## Défis à relever:
1: Réécrivez sous forme de liste le paragraphe de l'article sur l'arnaque bancaire qui commence par « J'avais mis 3 000 euros de côté », en gardant ses faits principaux.
2: Prolongez l'article sur l'arnaque bancaire au-delà de sa dernière phrase.

Par nicolas@zoomdici.com , Mise à jour le 26/01/2023 à 06:00

Aurélie*, ponote, employée à Auchan à Brives-Charensac a été la victime d'un hacker dont la technique fait froid dans le dos. Il a suffit d'un sms pour lui subtiliser 6 100 euros, soit le tiers de sa rémunération annuelle. Sans retour possible.

"J'avais mis 3 000 euros de côté sur le compte de mon fils qui a 4 ans, explique Aurélie*, salariée depuis 23 ans dans l'enseigne de grande distribution brivoise. Mon compte personnel a été amputé d'un crédit à la consommation de 1 500 euros. Et le compte joint que nous avons mon compagnon et moi-même a également été volé. En un sms, j'avais tout perdu".

"Aussitôt, j'ai eu un coup de panique car jamais je n'avais ordonné cette action"

Telle est la mésaventure qui s'est déroulée le 29 novembre 2022 à cette résidente du bassin ponot. Son récit est inquiétant dans le sens où bon nombre de personnes auraient pu aisément "tomber dans le panneau". "Ce jour du 29 novembre, un banquier du service des fraudes à la Caisse d'Epargne m'appelle pour m'informer qu'une transaction bancaire d'un montant de 1 350 euros est en attente de ma validation, partage-t-elle. Aussitôt, j'ai eu un coup de panique car jamais je n'avais ordonné cette action et d'autant plus avec un montant aussi élevé !"

"Un conseiller clientèle ou téléopérateur ne vous demandera jamais de données de connexion ou d’informations bancaires de type identifiant/mot de passe, numéro de carte bancaire, code de validation reçu par SMS, validation Secur’Pass, etc. Ne les communiquez jamais !" La Caisse d'Epargne

"Le banquier m'a ensuite envoyé un sms avec un code à l'intérieur"

Aurélie poursuit sa triste expérience : "Le banquier me demande alors si j'accepte ou pas la transaction. Je lui réponds que je refuse catégoriquement ! Le banquier parlait très bien en employant un jargon financier parfait. Il semblait connaitre mes comptes et ce que j'avais dessus. Je ne me suis donc pas méfiée".

Elle continue : "Pendant notre conversation, j'entend mon téléphone retentir pour me prévenir que mon compte Izycarte était ouvert. Chose que le banquier m'a confirmé de son côté. J'avais alors le choix entre Accepter la transaction et Ne pas accepter. J'ai appuyé sur le second choix. Le banquier m'a ensuite envoyé un sms avec un code à l'intérieur que je devais lui dicter pour mettre fin à cette transaction."

"Vous avez été victime d’un phishing, et certaines de vos données personnelles (nom, prénom, date de naissance, adresse…) et surtout bancaires (identifiant de connexion, mot de passe, numéro de CB, …) ont été récupérées par le fraudeur, qui peut ainsi se connecter à votre place à votre accès Banque à Distance".

"Il vous appelle ensuite en usurpant l’identité, voire le n° de téléphone, d’un service de votre banque (par exemple service fraude, service d’opposition cartes, ou même votre conseiller clientèle), souvent en heures non ouvrées".

"Il vous fournit les informations récupérées pour vous mettre en confiance et vous signale que des opérations frauduleuses sont en cours (opérations par carte bancaire ou par virement). L’objet de son appel est de soi-disant procéder au blocage immédiat de ces opérations".

## Extraits de données:
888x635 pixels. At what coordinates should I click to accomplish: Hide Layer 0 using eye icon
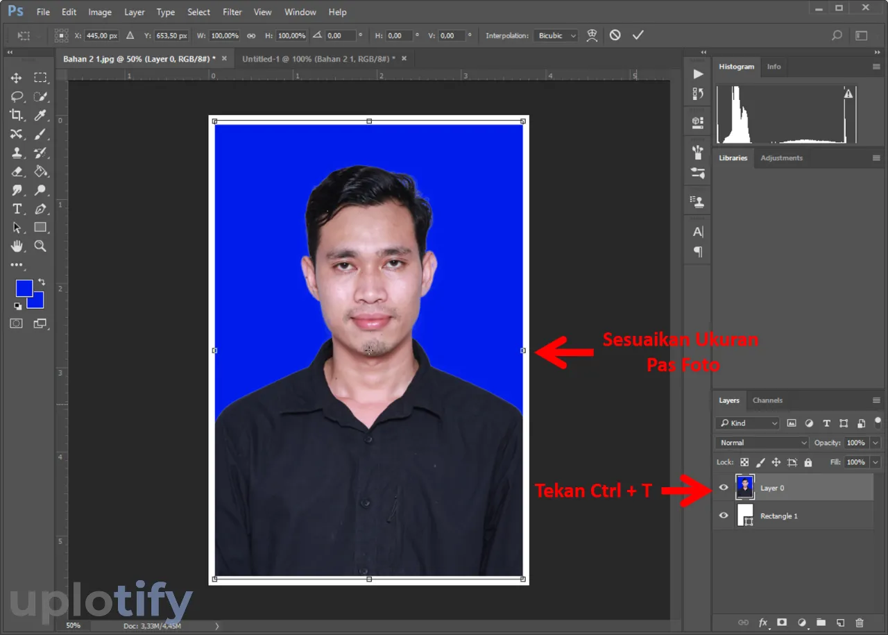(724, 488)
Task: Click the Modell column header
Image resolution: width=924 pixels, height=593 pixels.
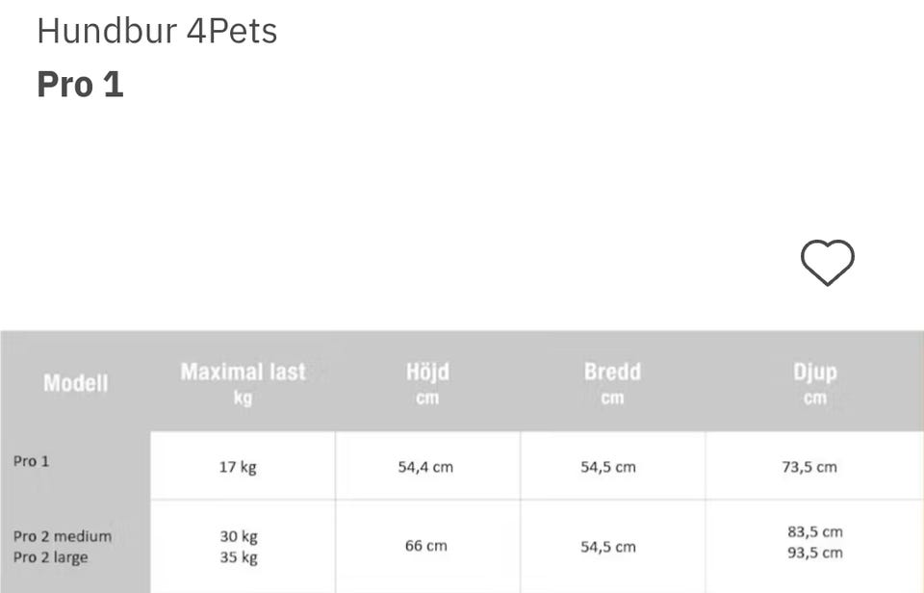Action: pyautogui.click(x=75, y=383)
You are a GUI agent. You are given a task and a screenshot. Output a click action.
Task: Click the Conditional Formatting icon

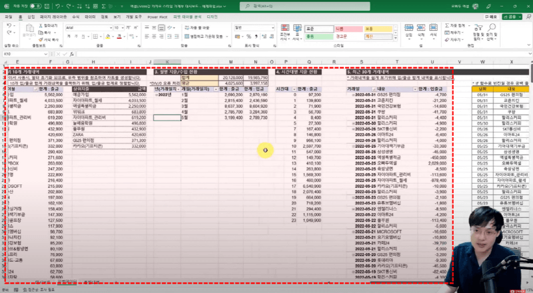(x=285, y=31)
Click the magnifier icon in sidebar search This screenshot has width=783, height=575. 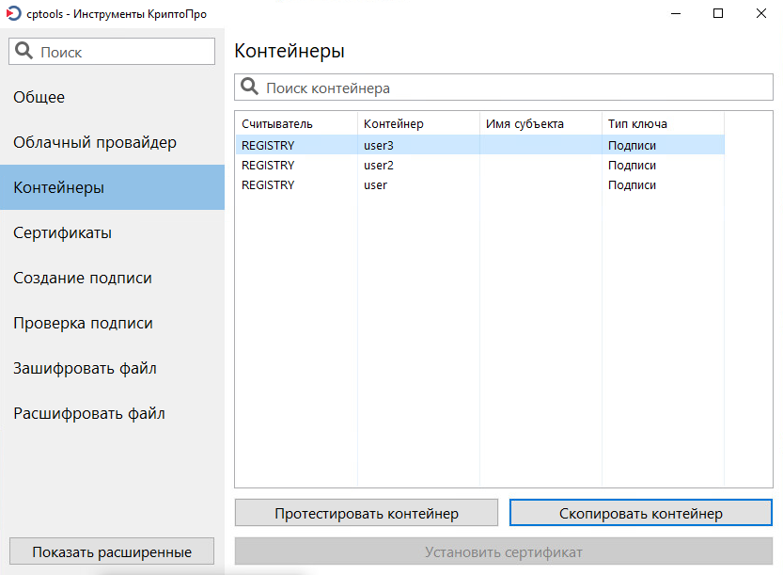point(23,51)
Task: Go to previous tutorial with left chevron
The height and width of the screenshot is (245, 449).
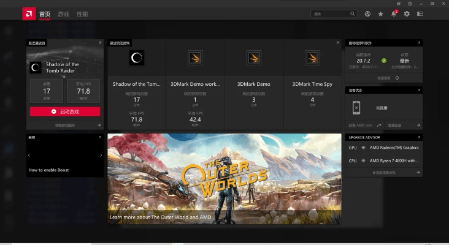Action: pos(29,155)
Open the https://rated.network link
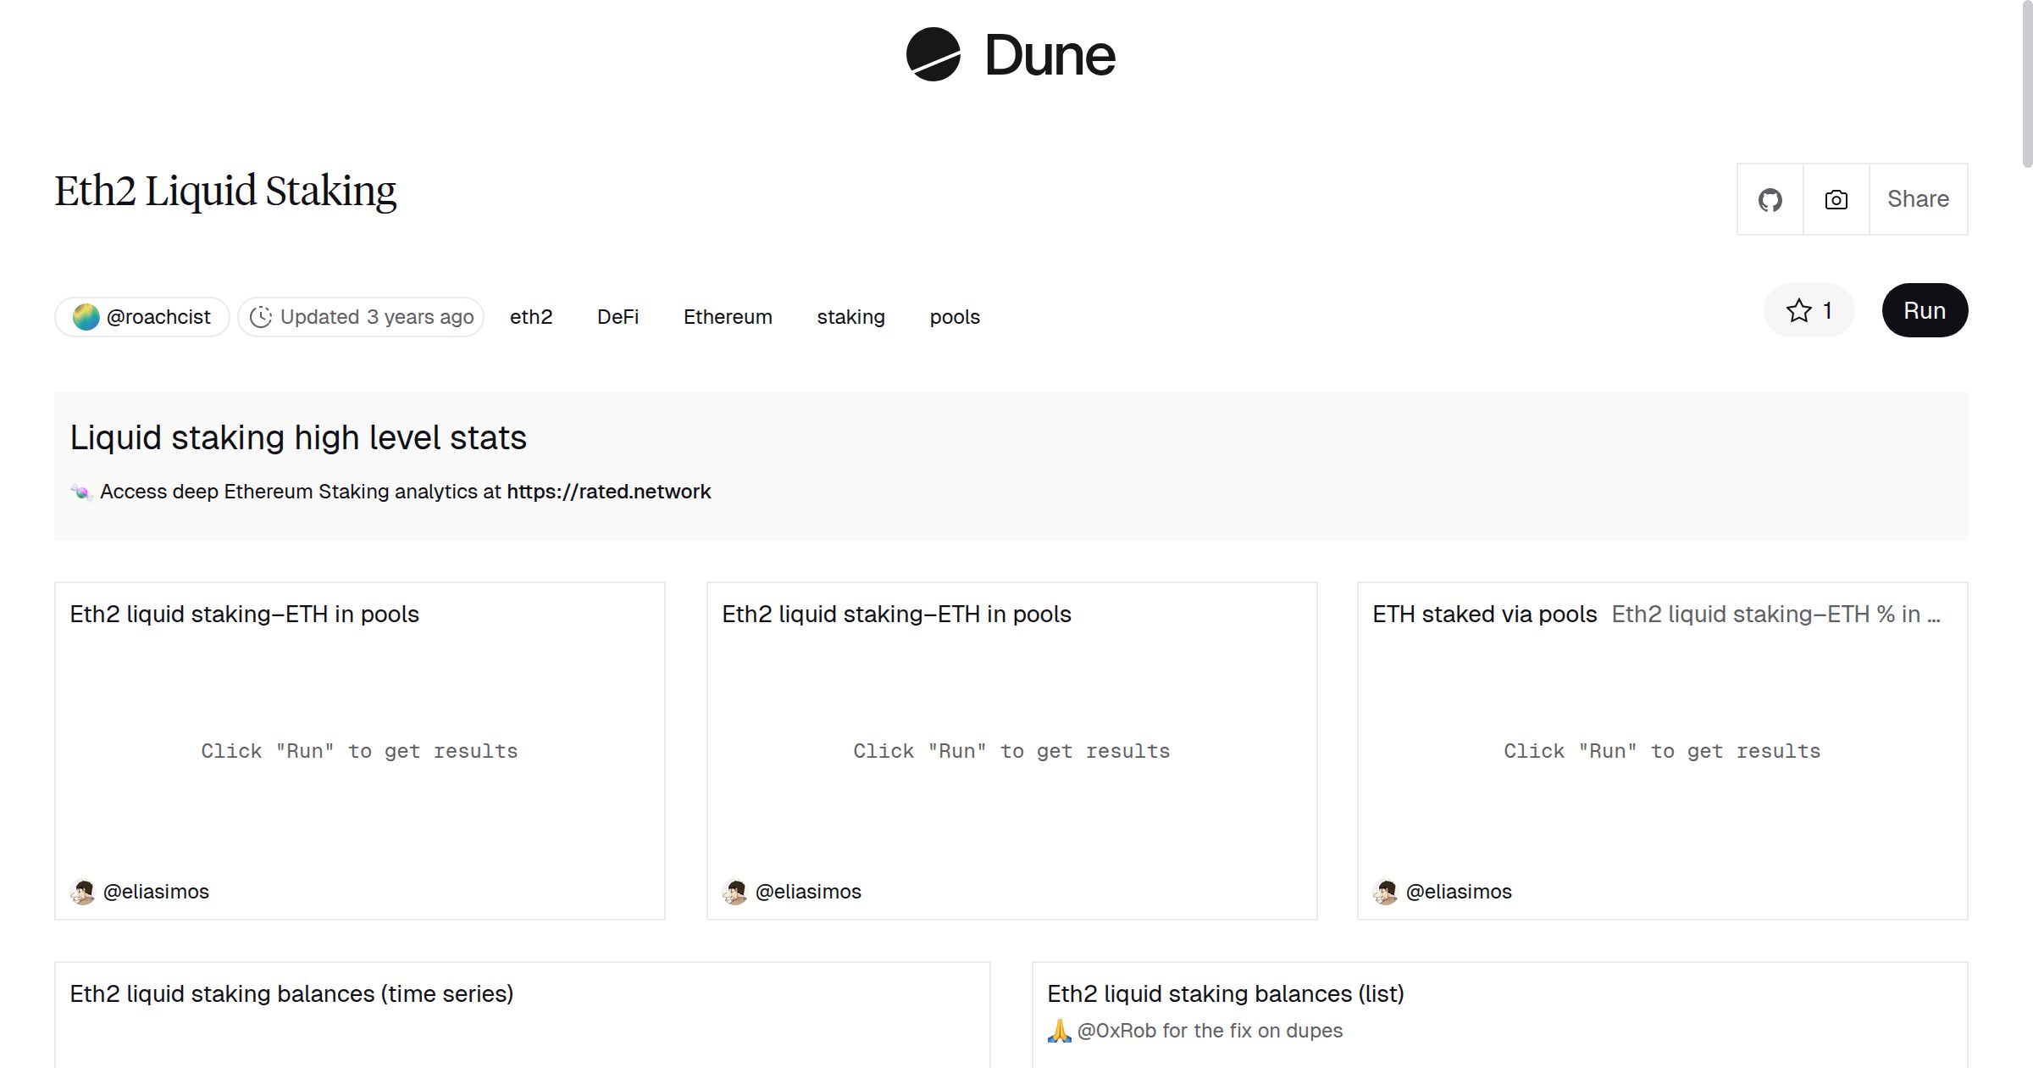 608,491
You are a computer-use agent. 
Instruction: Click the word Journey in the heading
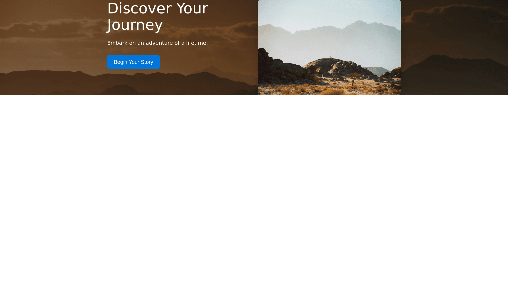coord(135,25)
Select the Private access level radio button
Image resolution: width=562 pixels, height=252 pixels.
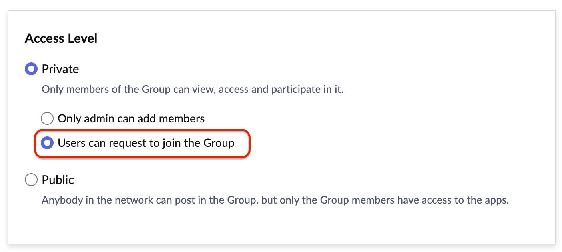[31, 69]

## Résultats obtenus:
1:
- Aurélie avait mis 3 000 euros de côté sur le compte de son fils de 4 ans.
- Elle est salariée depuis 23 ans dans l'enseigne de grande distribution brivoise.
- Son compte personnel a été amputé d'un crédit à la consommation de 1 500 euros.
- Le compte joint qu'elle partage avec son compagnon a lui aussi été volé.
- En un seul SMS, elle a tout perdu.

2:
"Il insiste sur le caractère très urgent du blocage au risque que les transactions frauduleuses soient validées. Il vous propose de valider la demande d’annulation des transactions frauduleuses en lui fournissant les codes reçus par SMS ou en validant les demandes de votre Secur’Pass. En réalité, vous validez les opérations en question au lieu de les annuler".

Que faire si je suis victime ?

Exactement comme a procédé Aurélie en gardant le numéro de téléphone du hacker et en contactant aussi vite que possible votre banque. La Caisse d'Epargne conseille également de modifier tout de suite le code confidentiel d'accès aux comptes. Comme Aurélie, il faut déposer plainte et signaler l'appel sur ce SITE.

"Tout ressemblait tellement à la vérité. Tout était à s'y méprendre !"

À partir de là, le cauchemar prend alors toute son ampleur. Quelques secondes après avoir partagé le code, ses comptes sont ouverts les uns après les autres et prêts à être totalement pillés par le faux banquier et véritable hacker. "6 100 euros ! Un tiers de ce que je gagne en une année de travail. Je m'en veux terriblement car j'ai été finalement trop naïve. Mais il connaissait mes comptes, mes crédits et mes débits. Tout ressemblait tellement à la vérité. Tout était à s'y méprendre !"

Le sms concernant le crédit à la consommation de 1 500 euros au profit du pirate.
Le sms concernant le crédit à la consommation de 1 500 euros au profit du pirate. Photo par Nicolas Defay

"J'avais tout perdu. Je n'avais plus rien"

"Après avoir raccroché, c'est là que j'ai reçu plusieurs sms et mails m'indiquant les sommes confiées à ce nouveau bénéficiaire, se désole Aurélie. En plus des ponctions sur le compte de mon fils et le compte joint, un mail m'indique un crédit à la consommation à son profit de 1 500 euros à raison de 60 euros par mois. Je devenais folle !"

Le dernier sms reçu fait le bilan des différentes transactions effectuées en une poignée de minutes. 6 100 euros. "J'avais tout perdu, répète-t-elle. Je n'avais plus rien".

Jargon des pirates

Le Phishing : technique frauduleuse consistant à envoyer un message semblant légitime pour inciter la victime à cliquer sur un lien malveillant.
La fraude à la carte bancaire : débit de votre carte réalisé à votre insu.
Un malware : programme conçu pour nuire à votre ordinateur.
Spoofing : piratage consistant à usurper une identité électronique.
Spyware : logiciel espion qui collecte vos informations.
Keylogger : espionnage qui permet d'enregistrer les frappes faites sur le clavier et qui permet de récupérer...vos mots de passe.

Pas assez de preuve pour confirmer la fraude bancaire

Aurélie contacte dans la minute la Caisse d'Epargne pour faire opposition. "Un vrai agent a tout de suite vu qu'il y avait effectivement un problème sur mes comptes. Vingt minutes après, tous mes comptes étaient bloqués. Mais trop tard".

Elle déroule un peu plus la suite de cette épopée malheureuse. "Ils ont alors effectué un Rappel de fonds au Crédit mutuel de Strasbourg, là où était parti mon argent. Le vrai banquier m'a expliqué d'attendre 15 jours ouvrables. Si aucune réponse ne parvenait durant ce laps de temps, c'était foutu".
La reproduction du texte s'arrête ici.